Some older Americans have also been shedding credit card debt since the financial crisis that began in 2008. But for no other age group has the decline in the proportion holding credit card debt been more rapid than it has been for young Americans…the data from the Survey of Consumer Finances shows.

Their reluctance could have lasting repercussions for millennials, as well as for the financial system and the economy. Early use of credit cards has, in the past, helped young Americans develop a comfort level with credit that can last a lifetime and lead to a succession of big purchases financed by debt. Without a substantial credit history, it is much harder to take out a home mortgage, for example…

The resurgence of overall credit card use in the United States over the last year or two has been driven largely by subprime borrowers, according to the Federal Reserve…

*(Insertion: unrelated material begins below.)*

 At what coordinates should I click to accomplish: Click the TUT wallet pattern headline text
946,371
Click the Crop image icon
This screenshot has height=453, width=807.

But it is clear to economists who study payment patterns that millennials are gravitating toward payment methods that skirt both cash and credit. Why carry cash when you can whip out a debit card for the smallest transaction — a sandwich or a bottle of soda — or use an app like Venmo or an online payment service like PayPal? All of those typically draw funds directly from a bank account…

Recent data has also suggested that millennials are using credit cards less than people of a similar age did in the past — and that they are taking on fewer auto loans and mortgage loans than people of similar age did before the financial crisis.

Many young people carry burdensome loads of student debt, making it hard for them to take on any more debt — and giving them a sour taste in their mouths when it comes to credit of any sort. The average American under 35 now has $17,200 of student debt, 182 percent more than Americans of the same age had in 1995…

Then there are the young professionals who are able to get a card, but have seen the strain that debt put on their families and friends during the financial crisis.

There just may be another quality involved. I have no study at hand to prove it – but, I’m beginning to believe in what I call the George Carlin effect. That is, lots of young people already feel they have enough “stuff” without owning a car or a house.

Guess I’ll have to suggest the question to someone reliable – like the Pew Foundation. Maybe they’re already asking the question?